EXERCISE INSTRUCTIONS: Give the entries again exactly, without pictures.

-------- EXCERPTED RECORDS --------

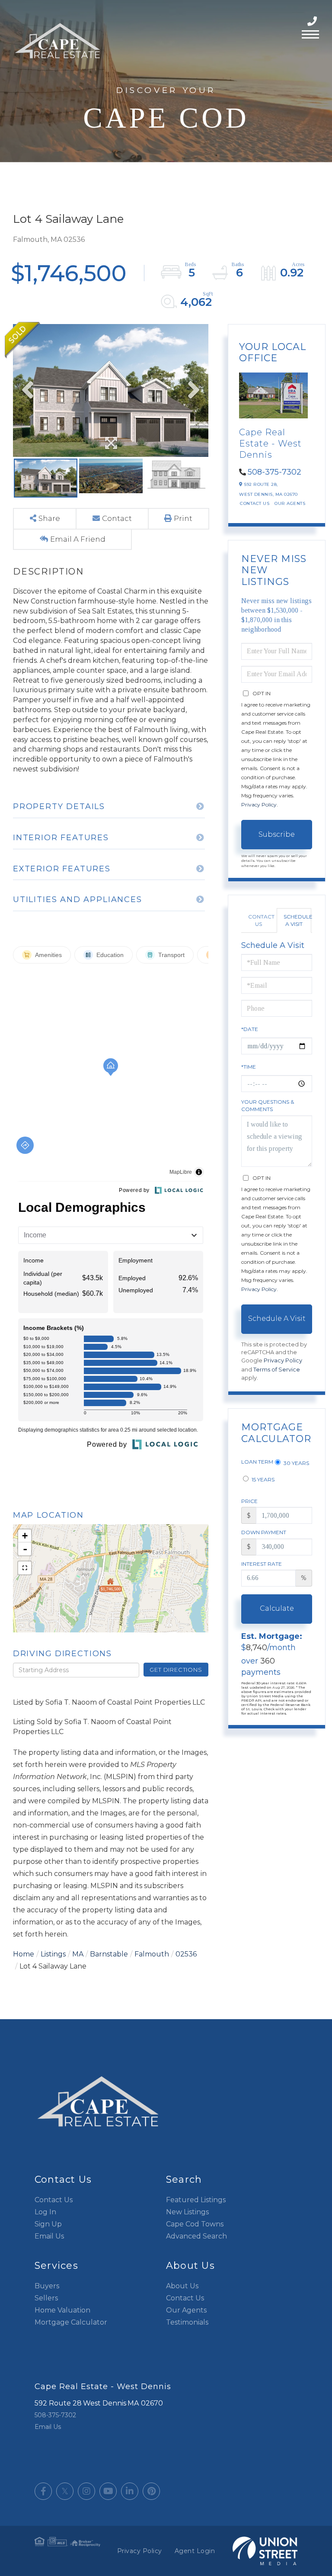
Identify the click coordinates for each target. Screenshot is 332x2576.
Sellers (46, 2298)
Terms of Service (276, 1369)
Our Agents (290, 503)
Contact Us (254, 503)
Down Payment (263, 1532)
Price (249, 1501)
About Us (182, 2286)
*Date (249, 1029)
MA (77, 1954)
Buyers (47, 2286)
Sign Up (48, 2224)
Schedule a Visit (297, 920)
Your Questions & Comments (267, 1105)
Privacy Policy (259, 804)
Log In (45, 2212)
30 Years (295, 1463)
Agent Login (195, 2551)
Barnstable (109, 1954)
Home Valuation (62, 2310)
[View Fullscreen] (24, 1567)
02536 (186, 1954)
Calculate (277, 1608)
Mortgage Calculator (71, 2322)
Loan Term (257, 1461)
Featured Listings (196, 2200)
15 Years (262, 1479)
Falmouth (151, 1954)
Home (23, 1954)
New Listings (187, 2212)
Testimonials (187, 2322)
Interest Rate (261, 1564)
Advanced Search (196, 2236)
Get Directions (176, 1669)
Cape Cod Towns (194, 2224)
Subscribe (277, 834)
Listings (53, 1954)
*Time (248, 1066)
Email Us (49, 2236)
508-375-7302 (313, 21)
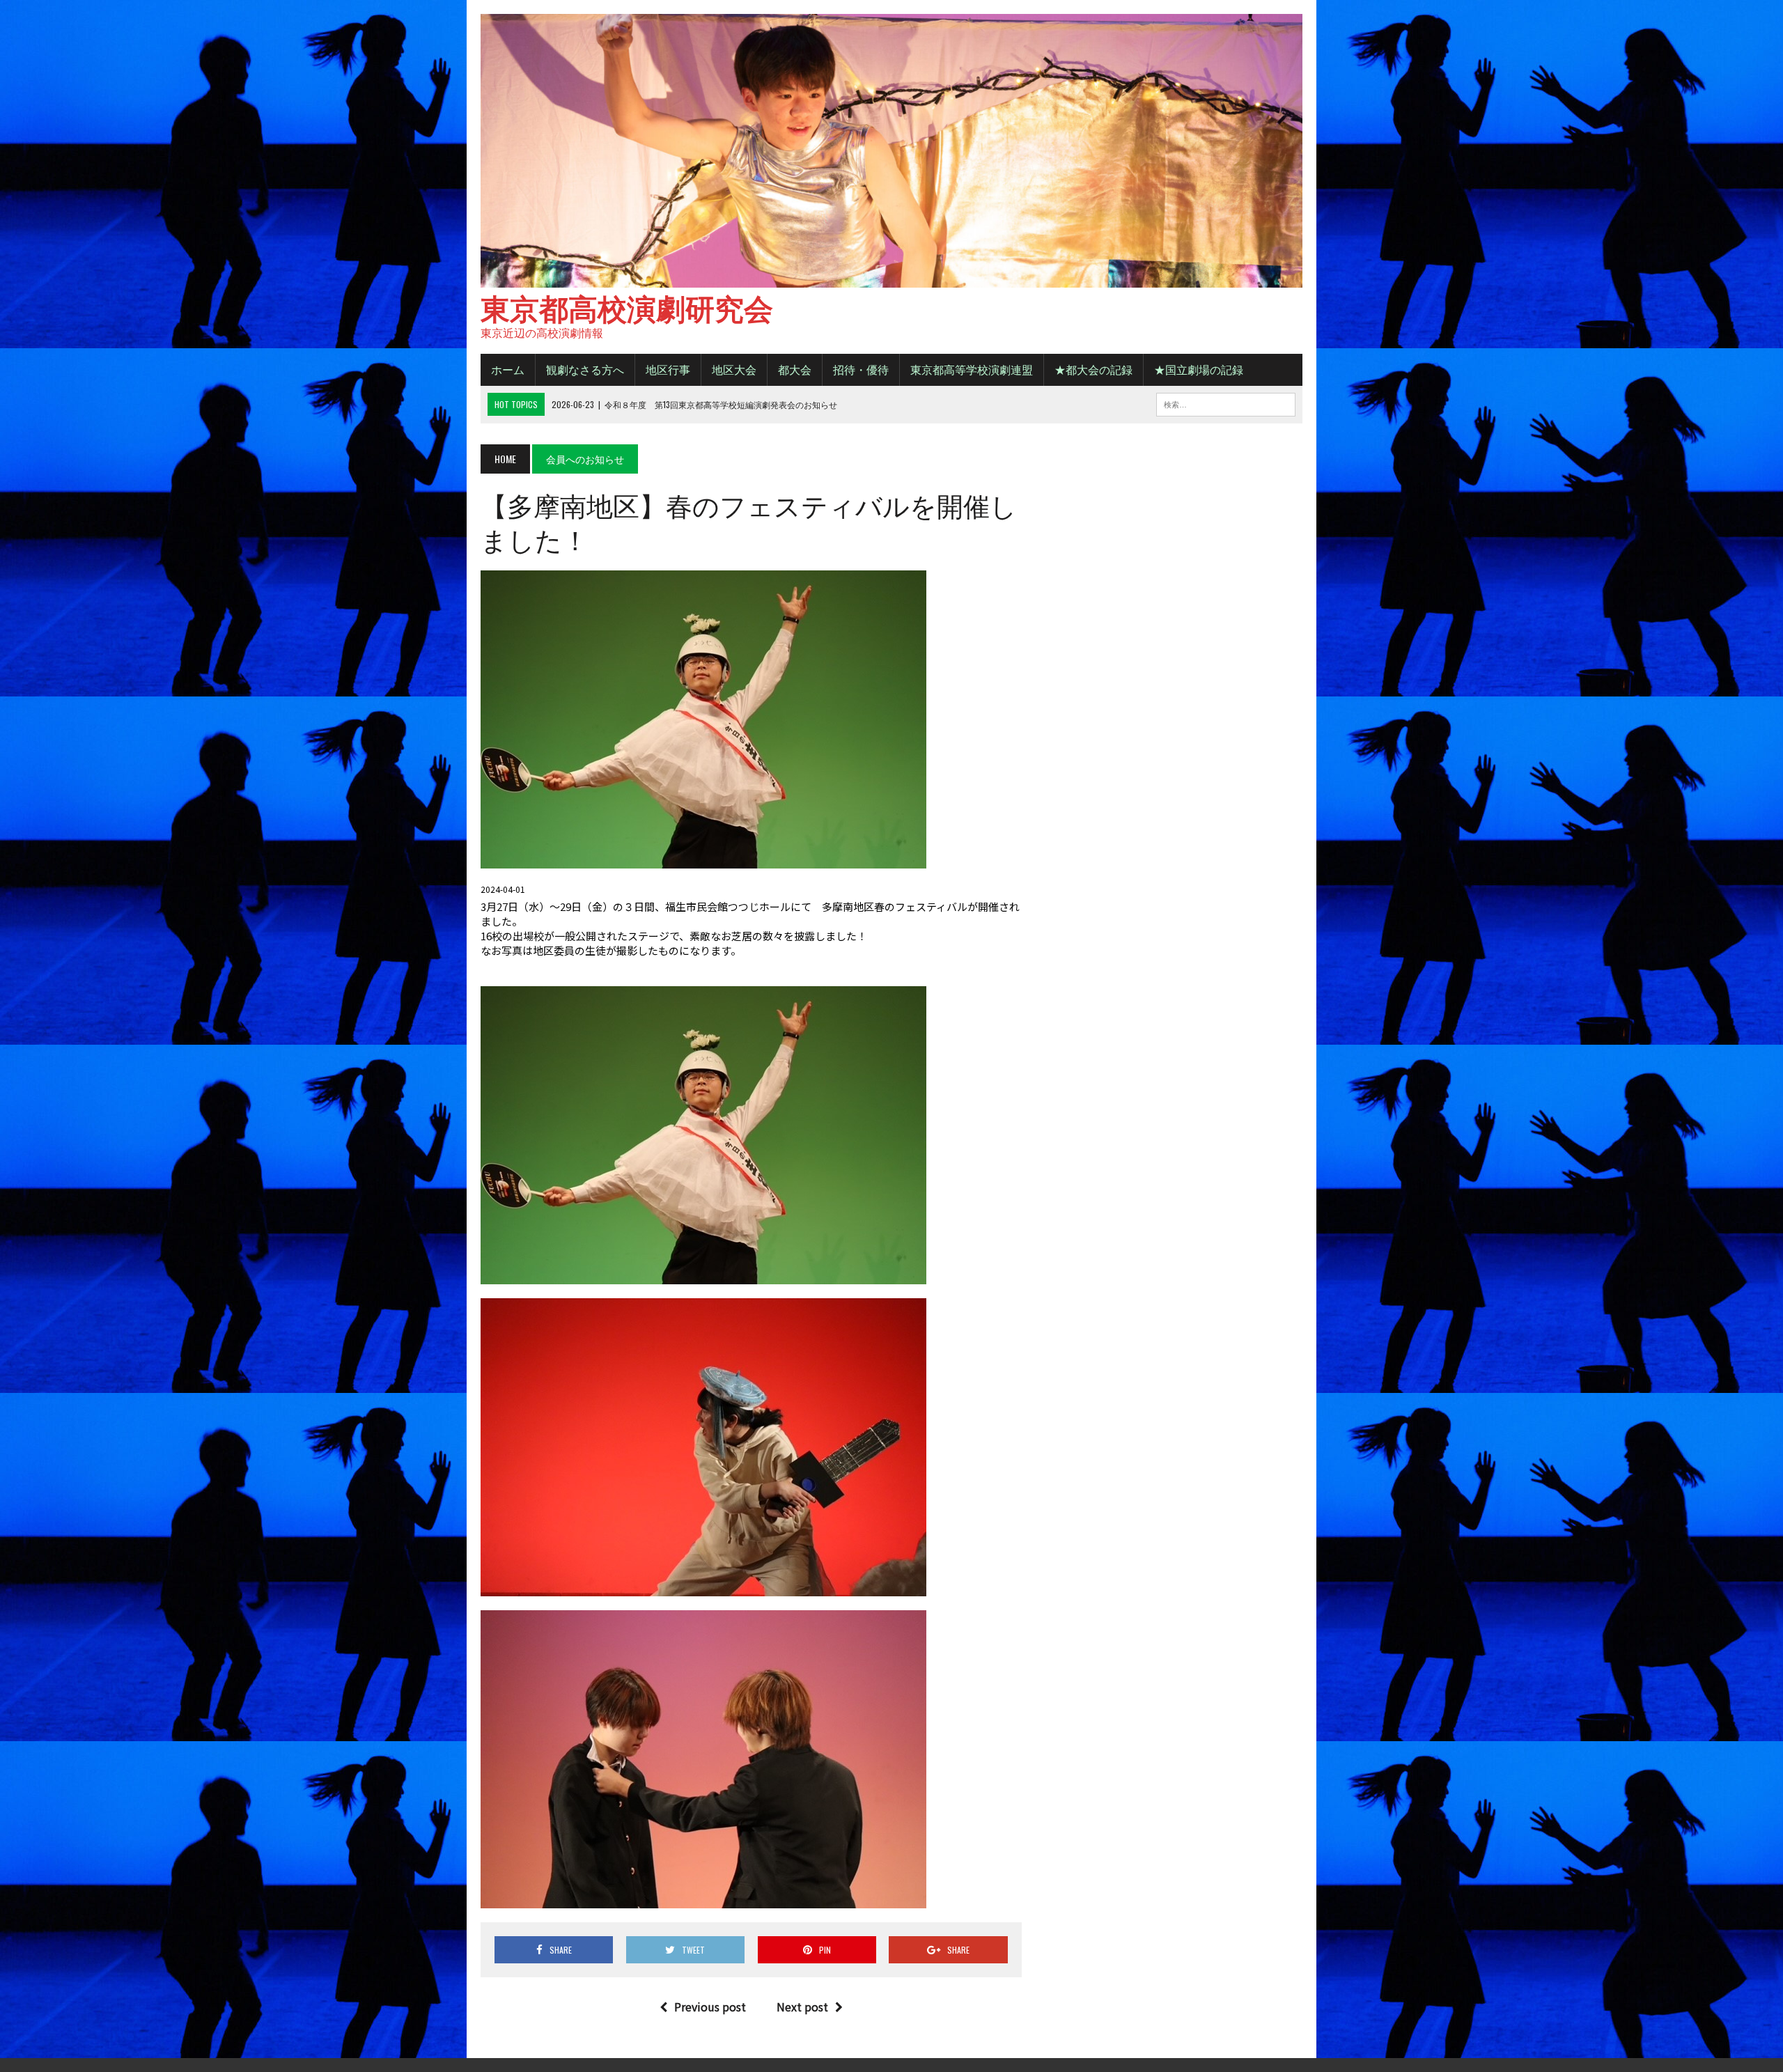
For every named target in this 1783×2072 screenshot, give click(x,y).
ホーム (507, 369)
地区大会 (734, 369)
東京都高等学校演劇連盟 (971, 369)
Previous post (710, 2006)
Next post (802, 2006)
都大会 (794, 369)
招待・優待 (861, 369)
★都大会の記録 (1093, 369)
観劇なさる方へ (585, 369)
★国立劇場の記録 (1198, 369)
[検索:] (1225, 402)
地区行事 (668, 369)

--------

PROBLEM SOLUTION:
Identify the click coordinates for each target. Screenshot is 332x2576.
Sellers (46, 2298)
Terms of Service (276, 1369)
Our Agents (290, 503)
Contact Us (254, 503)
Down Payment (263, 1532)
Price (249, 1501)
About Us (182, 2286)
*Date (249, 1029)
MA (77, 1954)
Buyers (47, 2286)
Sign Up (48, 2224)
Schedule a Visit (297, 920)
Your Questions & Comments (267, 1105)
Privacy Policy (259, 804)
Log In (45, 2212)
30 Years (295, 1463)
Agent Login (195, 2551)
Barnstable (109, 1954)
Home Valuation (62, 2310)
[View Fullscreen] (24, 1567)
02536 (186, 1954)
Calculate (277, 1608)
Mortgage Calculator (71, 2322)
Loan Term (257, 1461)
Featured Listings (196, 2200)
15 Years (262, 1479)
Falmouth (151, 1954)
Home (23, 1954)
New Listings (187, 2212)
Testimonials (187, 2322)
Interest Rate (261, 1564)
Advanced Search (196, 2236)
Get Directions (176, 1669)
Cape Cod Towns (194, 2224)
Subscribe (277, 834)
Listings (53, 1954)
*Time (248, 1066)
Email Us (49, 2236)
508-375-7302 (313, 21)
For every named target in this 1783×2072 screenshot, give click(x,y).
ホーム (507, 369)
地区大会 (734, 369)
東京都高等学校演劇連盟 (971, 369)
Previous post (710, 2006)
Next post (802, 2006)
都大会 (794, 369)
招待・優待 (861, 369)
★都大会の記録 (1093, 369)
観劇なさる方へ (585, 369)
★国立劇場の記録 (1198, 369)
[検索:] (1225, 402)
地区行事 (668, 369)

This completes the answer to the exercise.